Table 1. Available models from watsonx.ai
Model name Purpose
ibm/granite-3-3-8b-instruct General-purpose instruction following
ibm/granite-guardian-3-8b Content moderation and safety
meta-llama/llama-4-maverick-17b-128e-instruct Advanced reasoning with mixture-of-experts
meta-llama/llama-3-2-90b-vision-instruct Multimodal (text + images)
meta-llama/llama-3-3-70b-instruct High-performance text generation
ibm/slate-30m-english-rtrvr-v2 Lightweight retrieval
ibm/slate-125m-english-rtrvr-v2 Enhanced retrieval
intfloat/multilingual-e5-large Multilingual embeddings
cross-encoder/ms-marco-minilm-l-12-v2 Ranking and reranking
ibm/granite-embedding-278m-multilingual Multilingual embeddings
ibm/granite-ttm-1024-96-r2 Time series modeling
ibm/granite-ttm-1536-96-r2 Time series modeling
ibm/granite-ttm-512-96-r2 Time series modeling

GPT-OSS 120B model

GPT-OSS 120B is a high-performance model optimized for speed, tool calling, and multilingual support. This model is available through two providers: GroqCloud (default) and AWS Bedrock.

Important:
  • For the GPT-OSS 120B — OpenAI (via Groq) model, inference workloads route through GroqCloud LPU infrastructure for optimal performance. EU workloads process exclusively within EU data centers for GDPR compliance.
  • These models are governed by a third-party license. By using this model, you agree to comply with the license terms. Read the terms.
  • Customer data is never stored, accessed, or used for model training.

Model specifications

Property Details
Creator OpenAI
Providers GroqCloud (default), AWS Bedrock
Model ID gpt-oss-120b
Modality Text only
Context window 131,072 tokens (input + output combined)
Supported languages English (primary), multilingual support

Provider selection

GroqCloud (default)

  • Fastest response times with LPU infrastructure.
  • EU workloads processed within EU data centers.
  • Optimized for real-time interactions.

AWS Bedrock

  • Alternative for AWS infrastructure requirements.
  • Regional availability alignment with AWS services.
  • Deliver comparable model capabilities and performance.

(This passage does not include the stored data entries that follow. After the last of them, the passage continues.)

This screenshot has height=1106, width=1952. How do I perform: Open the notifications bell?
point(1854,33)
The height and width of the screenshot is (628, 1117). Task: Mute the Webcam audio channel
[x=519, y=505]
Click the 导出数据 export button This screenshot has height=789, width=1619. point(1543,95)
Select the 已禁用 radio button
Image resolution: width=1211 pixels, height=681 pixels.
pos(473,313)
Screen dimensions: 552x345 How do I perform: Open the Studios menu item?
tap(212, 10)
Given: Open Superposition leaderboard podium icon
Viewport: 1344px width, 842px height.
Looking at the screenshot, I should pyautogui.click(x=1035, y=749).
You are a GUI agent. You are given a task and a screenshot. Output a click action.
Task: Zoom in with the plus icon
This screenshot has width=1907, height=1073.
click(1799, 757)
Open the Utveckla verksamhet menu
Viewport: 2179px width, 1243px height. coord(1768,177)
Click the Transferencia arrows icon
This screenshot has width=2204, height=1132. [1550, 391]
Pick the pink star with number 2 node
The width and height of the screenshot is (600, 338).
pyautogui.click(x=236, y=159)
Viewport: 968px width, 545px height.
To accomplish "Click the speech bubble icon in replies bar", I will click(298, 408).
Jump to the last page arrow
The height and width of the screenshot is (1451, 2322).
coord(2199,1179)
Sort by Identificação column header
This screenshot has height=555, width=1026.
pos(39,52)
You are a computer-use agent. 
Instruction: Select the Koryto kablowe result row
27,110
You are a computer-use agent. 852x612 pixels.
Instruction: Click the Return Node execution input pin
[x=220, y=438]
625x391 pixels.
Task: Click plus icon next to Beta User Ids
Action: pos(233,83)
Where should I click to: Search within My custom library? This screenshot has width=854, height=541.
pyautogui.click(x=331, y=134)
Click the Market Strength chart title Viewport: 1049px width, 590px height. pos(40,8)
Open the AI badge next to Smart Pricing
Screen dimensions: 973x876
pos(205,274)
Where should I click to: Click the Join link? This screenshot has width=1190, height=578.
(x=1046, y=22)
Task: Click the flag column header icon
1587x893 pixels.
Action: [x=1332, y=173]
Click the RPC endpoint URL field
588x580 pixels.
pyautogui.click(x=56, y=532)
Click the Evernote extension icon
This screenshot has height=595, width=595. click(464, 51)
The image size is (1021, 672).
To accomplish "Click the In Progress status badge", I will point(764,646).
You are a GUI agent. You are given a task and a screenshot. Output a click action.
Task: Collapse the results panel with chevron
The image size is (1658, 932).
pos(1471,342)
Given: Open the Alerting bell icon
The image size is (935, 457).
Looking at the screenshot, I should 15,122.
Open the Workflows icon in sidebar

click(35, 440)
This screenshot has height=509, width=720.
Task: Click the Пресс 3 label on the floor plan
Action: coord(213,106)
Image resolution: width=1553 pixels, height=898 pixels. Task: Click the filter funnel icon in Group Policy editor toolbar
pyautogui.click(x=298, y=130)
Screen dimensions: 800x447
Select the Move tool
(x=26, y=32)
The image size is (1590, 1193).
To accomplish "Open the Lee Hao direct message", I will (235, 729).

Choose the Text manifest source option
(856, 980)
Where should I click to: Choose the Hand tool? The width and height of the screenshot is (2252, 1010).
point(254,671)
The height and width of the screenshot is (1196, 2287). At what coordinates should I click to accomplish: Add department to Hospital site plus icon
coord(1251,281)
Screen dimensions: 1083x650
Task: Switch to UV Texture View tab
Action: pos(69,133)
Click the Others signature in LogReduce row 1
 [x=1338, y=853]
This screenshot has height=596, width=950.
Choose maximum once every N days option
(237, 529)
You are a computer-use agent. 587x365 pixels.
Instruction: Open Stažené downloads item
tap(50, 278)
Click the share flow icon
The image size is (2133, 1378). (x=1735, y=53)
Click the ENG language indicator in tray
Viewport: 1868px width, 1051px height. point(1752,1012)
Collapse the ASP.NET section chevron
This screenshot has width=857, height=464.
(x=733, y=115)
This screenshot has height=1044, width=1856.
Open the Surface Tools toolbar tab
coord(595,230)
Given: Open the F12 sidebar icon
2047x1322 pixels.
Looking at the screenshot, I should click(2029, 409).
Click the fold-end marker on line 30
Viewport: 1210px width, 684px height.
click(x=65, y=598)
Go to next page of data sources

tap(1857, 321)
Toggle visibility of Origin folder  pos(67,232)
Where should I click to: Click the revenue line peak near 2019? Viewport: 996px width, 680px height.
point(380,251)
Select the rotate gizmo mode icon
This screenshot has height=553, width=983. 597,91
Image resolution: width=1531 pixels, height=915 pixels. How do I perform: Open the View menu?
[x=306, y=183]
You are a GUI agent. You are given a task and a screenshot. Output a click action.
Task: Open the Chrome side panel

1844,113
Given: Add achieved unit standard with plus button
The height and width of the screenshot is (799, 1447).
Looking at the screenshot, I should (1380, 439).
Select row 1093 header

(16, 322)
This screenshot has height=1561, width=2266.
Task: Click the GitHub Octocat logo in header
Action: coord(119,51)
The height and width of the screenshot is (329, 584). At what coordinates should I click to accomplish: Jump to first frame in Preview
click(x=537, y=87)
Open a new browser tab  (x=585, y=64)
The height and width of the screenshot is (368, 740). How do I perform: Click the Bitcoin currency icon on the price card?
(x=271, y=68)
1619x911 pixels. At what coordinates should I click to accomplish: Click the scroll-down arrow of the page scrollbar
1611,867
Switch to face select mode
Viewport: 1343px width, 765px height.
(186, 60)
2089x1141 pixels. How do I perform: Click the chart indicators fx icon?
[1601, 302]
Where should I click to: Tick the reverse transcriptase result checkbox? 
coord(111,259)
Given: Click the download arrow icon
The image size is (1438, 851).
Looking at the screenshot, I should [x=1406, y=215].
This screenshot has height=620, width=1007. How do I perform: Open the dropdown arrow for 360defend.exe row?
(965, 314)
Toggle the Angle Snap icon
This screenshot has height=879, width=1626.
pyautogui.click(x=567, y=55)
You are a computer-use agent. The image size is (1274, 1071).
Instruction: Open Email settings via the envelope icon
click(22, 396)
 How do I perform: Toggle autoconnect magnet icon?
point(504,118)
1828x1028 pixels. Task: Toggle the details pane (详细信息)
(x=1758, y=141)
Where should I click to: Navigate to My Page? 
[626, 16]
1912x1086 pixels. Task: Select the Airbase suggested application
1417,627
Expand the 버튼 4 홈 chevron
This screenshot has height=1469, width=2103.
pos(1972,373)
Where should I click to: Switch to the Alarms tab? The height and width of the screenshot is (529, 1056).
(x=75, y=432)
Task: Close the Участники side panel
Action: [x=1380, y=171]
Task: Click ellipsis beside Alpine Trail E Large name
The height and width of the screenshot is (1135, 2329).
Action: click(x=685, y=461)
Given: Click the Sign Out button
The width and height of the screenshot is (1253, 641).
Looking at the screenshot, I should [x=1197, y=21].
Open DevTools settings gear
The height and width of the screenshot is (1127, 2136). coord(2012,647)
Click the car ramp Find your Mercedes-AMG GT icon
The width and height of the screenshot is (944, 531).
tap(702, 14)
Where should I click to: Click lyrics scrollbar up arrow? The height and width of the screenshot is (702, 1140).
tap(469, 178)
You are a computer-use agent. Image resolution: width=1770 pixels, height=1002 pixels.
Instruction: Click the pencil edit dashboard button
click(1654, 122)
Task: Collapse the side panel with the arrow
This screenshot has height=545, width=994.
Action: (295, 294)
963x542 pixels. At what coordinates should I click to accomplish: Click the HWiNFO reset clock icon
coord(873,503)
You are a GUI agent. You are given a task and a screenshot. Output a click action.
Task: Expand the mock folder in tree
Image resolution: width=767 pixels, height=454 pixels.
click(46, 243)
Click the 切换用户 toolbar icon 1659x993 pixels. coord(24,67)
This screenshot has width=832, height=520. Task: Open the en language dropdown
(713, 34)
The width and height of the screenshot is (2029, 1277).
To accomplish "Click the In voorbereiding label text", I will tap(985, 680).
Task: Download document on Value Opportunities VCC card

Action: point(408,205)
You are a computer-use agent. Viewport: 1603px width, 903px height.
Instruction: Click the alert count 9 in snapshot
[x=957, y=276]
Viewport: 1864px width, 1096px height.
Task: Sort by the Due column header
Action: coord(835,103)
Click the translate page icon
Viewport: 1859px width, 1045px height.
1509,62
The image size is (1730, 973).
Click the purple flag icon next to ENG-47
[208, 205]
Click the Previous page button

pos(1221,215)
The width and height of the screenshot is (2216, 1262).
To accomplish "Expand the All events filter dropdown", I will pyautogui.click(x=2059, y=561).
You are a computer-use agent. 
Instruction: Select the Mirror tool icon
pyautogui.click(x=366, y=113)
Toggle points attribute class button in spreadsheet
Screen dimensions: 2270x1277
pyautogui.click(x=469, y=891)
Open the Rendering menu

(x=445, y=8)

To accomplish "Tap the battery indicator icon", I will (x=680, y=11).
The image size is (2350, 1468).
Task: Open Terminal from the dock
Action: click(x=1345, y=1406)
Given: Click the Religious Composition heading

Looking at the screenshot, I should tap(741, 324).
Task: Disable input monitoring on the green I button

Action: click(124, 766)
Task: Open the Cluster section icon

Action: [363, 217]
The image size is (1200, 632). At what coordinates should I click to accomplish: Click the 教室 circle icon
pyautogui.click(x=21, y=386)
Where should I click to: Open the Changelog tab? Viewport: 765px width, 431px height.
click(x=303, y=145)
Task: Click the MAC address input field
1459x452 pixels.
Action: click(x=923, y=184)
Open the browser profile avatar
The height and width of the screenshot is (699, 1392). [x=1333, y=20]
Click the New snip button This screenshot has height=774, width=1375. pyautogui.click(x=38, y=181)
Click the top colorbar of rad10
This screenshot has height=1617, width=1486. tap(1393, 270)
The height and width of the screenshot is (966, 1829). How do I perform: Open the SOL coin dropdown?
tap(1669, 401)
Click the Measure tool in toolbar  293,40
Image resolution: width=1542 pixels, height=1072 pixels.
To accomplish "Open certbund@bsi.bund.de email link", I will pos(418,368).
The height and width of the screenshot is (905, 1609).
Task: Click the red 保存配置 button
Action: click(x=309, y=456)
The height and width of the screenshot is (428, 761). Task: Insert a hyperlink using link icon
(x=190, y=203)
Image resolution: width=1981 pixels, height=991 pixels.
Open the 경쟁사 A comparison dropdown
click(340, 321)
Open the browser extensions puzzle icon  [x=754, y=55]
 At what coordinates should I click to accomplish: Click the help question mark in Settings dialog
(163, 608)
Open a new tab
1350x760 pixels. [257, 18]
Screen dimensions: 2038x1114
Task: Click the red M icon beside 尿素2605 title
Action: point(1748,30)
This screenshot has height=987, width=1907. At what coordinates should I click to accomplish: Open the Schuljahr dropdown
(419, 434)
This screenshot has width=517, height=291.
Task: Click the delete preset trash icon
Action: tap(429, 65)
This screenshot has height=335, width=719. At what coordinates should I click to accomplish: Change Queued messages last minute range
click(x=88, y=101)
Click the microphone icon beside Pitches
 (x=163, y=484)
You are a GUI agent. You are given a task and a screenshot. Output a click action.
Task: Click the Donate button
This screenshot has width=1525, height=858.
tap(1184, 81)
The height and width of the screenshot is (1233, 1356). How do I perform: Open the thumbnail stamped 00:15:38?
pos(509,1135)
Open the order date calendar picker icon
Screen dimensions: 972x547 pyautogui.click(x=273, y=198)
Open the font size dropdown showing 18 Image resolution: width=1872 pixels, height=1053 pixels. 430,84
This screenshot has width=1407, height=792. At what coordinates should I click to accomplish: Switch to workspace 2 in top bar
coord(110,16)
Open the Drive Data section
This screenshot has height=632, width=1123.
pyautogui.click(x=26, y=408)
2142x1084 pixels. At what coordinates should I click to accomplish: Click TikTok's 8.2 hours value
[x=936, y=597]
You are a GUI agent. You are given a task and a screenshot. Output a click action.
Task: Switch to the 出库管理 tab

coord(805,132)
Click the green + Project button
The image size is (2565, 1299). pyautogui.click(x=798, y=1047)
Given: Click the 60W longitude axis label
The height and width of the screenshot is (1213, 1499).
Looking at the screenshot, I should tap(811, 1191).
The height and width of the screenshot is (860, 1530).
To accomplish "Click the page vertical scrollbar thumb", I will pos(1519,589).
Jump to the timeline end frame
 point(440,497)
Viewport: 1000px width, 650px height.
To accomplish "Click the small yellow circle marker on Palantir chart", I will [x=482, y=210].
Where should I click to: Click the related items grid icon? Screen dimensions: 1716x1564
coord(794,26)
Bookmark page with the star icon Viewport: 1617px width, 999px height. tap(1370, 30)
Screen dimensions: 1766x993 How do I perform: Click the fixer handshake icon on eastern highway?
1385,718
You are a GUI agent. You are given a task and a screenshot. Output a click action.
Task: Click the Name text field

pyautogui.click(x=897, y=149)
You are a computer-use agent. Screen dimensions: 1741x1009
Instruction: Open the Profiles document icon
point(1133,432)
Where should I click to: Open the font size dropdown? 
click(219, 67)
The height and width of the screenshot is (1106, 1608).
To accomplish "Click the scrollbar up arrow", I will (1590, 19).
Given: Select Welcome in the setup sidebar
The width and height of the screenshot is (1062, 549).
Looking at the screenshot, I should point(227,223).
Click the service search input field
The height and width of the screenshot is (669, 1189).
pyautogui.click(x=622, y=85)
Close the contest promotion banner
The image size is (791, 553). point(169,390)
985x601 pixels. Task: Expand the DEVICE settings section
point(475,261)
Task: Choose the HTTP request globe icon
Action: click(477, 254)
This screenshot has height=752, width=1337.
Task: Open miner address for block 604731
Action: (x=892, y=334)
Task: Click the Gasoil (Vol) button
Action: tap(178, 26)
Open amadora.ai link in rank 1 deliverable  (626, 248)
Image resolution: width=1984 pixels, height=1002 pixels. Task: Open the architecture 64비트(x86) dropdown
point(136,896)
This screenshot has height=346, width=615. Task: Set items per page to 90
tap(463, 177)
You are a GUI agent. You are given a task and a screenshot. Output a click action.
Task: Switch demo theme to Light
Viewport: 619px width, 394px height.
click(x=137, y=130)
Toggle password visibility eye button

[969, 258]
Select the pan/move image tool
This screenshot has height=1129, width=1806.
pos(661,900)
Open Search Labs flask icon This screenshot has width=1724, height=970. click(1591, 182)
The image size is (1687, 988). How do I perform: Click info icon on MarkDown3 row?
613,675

Results from the providers might not be identical as each provider implements their operational characteristics.

Use cases

  • Real-time chat and conversational AI
  • High-volume automation workflows
  • Intent detection and routing
  • Domain classification
  • Lightweight agents with tool usage

Key capabilities

  • Speed: Fast response times with LPU infrastructure
  • Accuracy: Strong routing and classification performance
  • Cost efficiency: Optimized for large-scale deployments
  • Flexibility: Two provider options for infrastructure needs
Note: GPT-OSS behaves differently from other models. Agent styles selected in the UI do not affect behavior. Define tone, structure, and response patterns explicitly in agent instructions. For details, see GPT-OSS model behavior and instruction guidelines.

Add custom models

Extend available models by connecting your own providers through AI Gateway. For instructions, see Adding AI models through AI Gateway.

Migration guidance

If you're using deprecated models, follow these steps to migrate:

  1. Identify affected agents: Review which agents use deprecated models
  2. Test with GPT-OSS 120B: Evaluate performance with the recommended alternative
  3. Update agent instructions: GPT-OSS requires explicit instruction formatting (see GPT-OSS model behavior and instruction guidelines)
  4. Monitor performance: Compare response quality and latency

For detailed deprecation information, see Deprecated and withdrawn models.